Same fact, opposite sign. And every positive statement lets you tie your answer back to the company sitting across the table.
A three-step structure
So you're not winging it, use this template:
- Your current situation, in one sentence: what you do today and what you've learned.
- A positive reason: what you're looking for in your next step, aimed at the future.
- Why them specifically: link your goal to something concrete about the company (a project, the sector, the way they work).
For example: "Over the past three years I've managed clients in retail and learned to coordinate complex projects. Now I want to specialise in B2B, and that's exactly what you do here, which is why this role appeals to me." Thirty seconds, no complaints, all focus on value.
The mistakes that get you ruled out
A few traps come up again and again. Steer clear of them.
- Criticising people: bosses, colleagues, clients. Even if you're right, you end up looking like the problem.
- Being vague: "I was after something different" says nothing and sounds like an escape.

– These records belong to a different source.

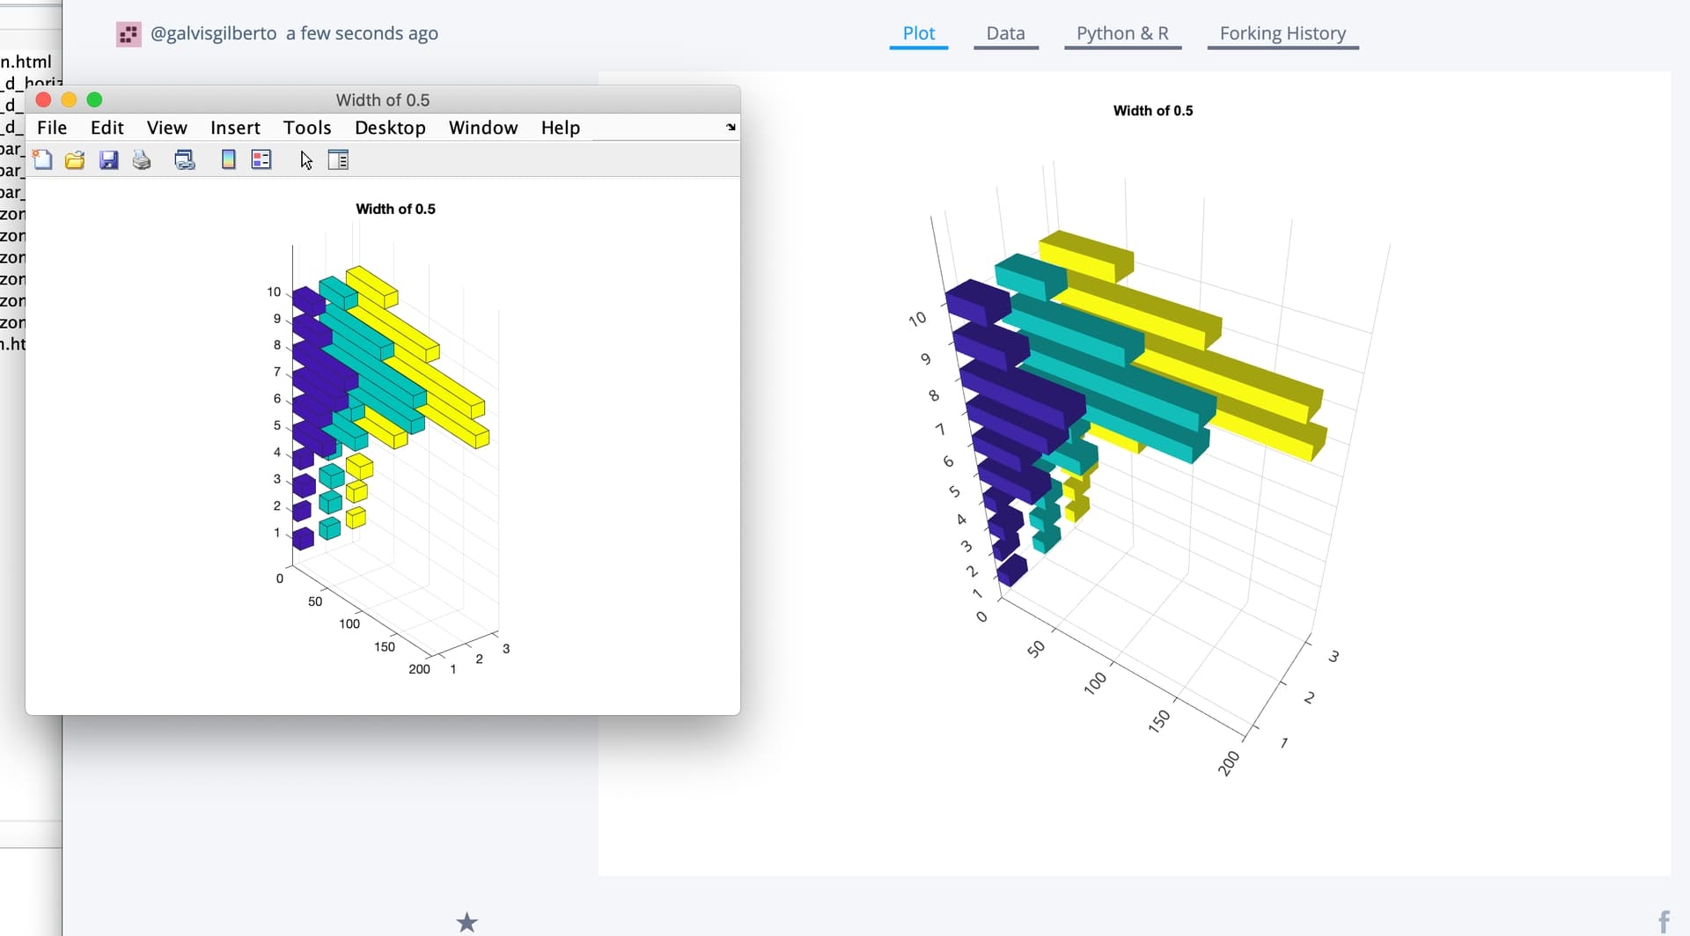1690x936 pixels.
Task: View the Forking History
Action: (1282, 33)
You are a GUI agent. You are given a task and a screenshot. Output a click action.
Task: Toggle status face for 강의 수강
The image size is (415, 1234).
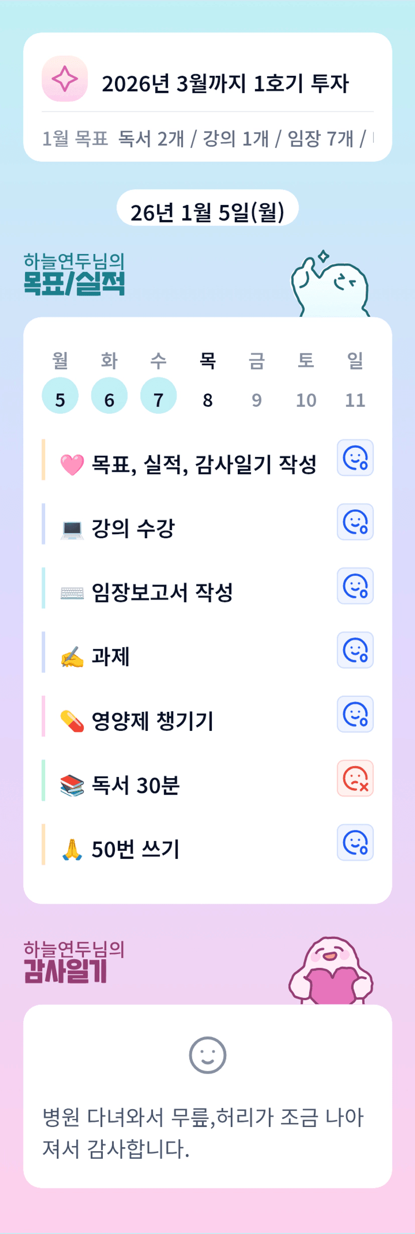pos(355,522)
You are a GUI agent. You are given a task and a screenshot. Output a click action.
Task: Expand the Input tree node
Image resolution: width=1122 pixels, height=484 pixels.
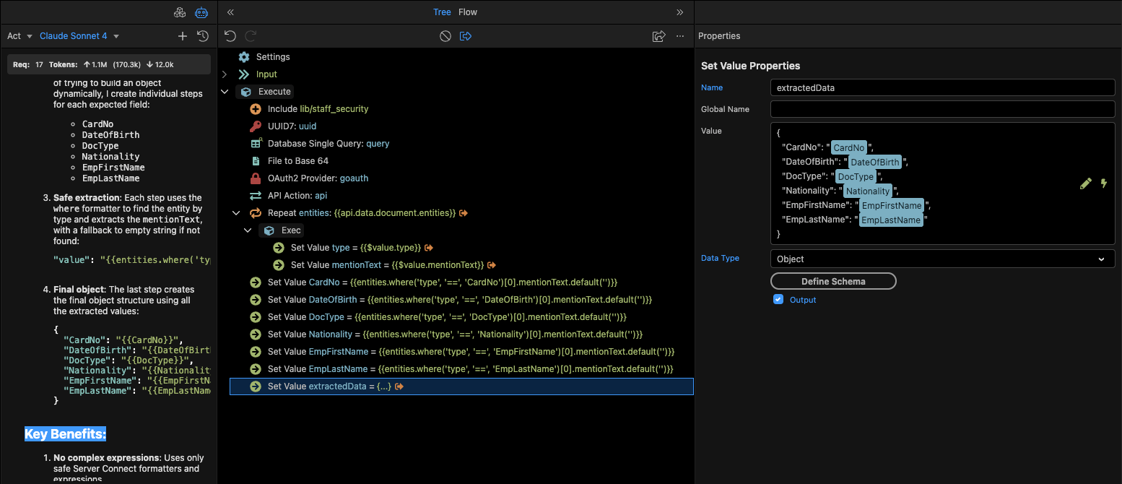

- Overplaying the money angle: pay can be a factor, just not the only lever.
- Justifying yourself for too long: the more you talk, the more it seems you're hiding something.
If you've been let go or had a short stint somewhere, don't hide it: explain it plainly and move the conversation straight on to what you learned.
Prepare your answer, don't improvise it
This question comes up almost every time. Write out your version, read it aloud, time it. It needs to sound natural, not rehearsed. Align your reason for moving with the thread running through your career, so that even your approach to changing jobs becomes a coherent story the interviewer can follow without a second thought.
If you want to build that story around a clear goal rather than on the fly, decide first where you want to end up. With EuroCV Pro you set up a personalised professional growth path: you work out which skills to highlight, how to justify every move, and how to turn a job change into a choice that convinces at a glance.
Frequently asked questions
What do I say if I'm changing jobs for the money?
Don't lie, but don't lead with it. Frame pay inside a bigger story of growth: more responsibility, new skills, a role that matches your level. Salary then becomes a consequence of your value, not the sole reason for the move.
Can I say I didn't get on with my boss?
No, never directly. Personal criticism makes you look like the problem. Turn the frustration into a positive need: you're after a more collaborative environment, structured feedback or more autonomy. Talk about what you want to find, not who you want to leave.
How do I explain a string of job changes close together?
Give them a thread: each move added a skill or brought you closer to your goal. Admit it if a role wasn't the right fit, but explain what you learned and why you're now looking for stability. Consistency and self-awareness matter more than the number.
How long should the answer be?
Between 30 and 45 seconds. Long enough to give context and a reason, not so long that you sound defensive. A rambling answer signals insecurity. Prepare a short, clear version, then go deeper only if the interviewer asks.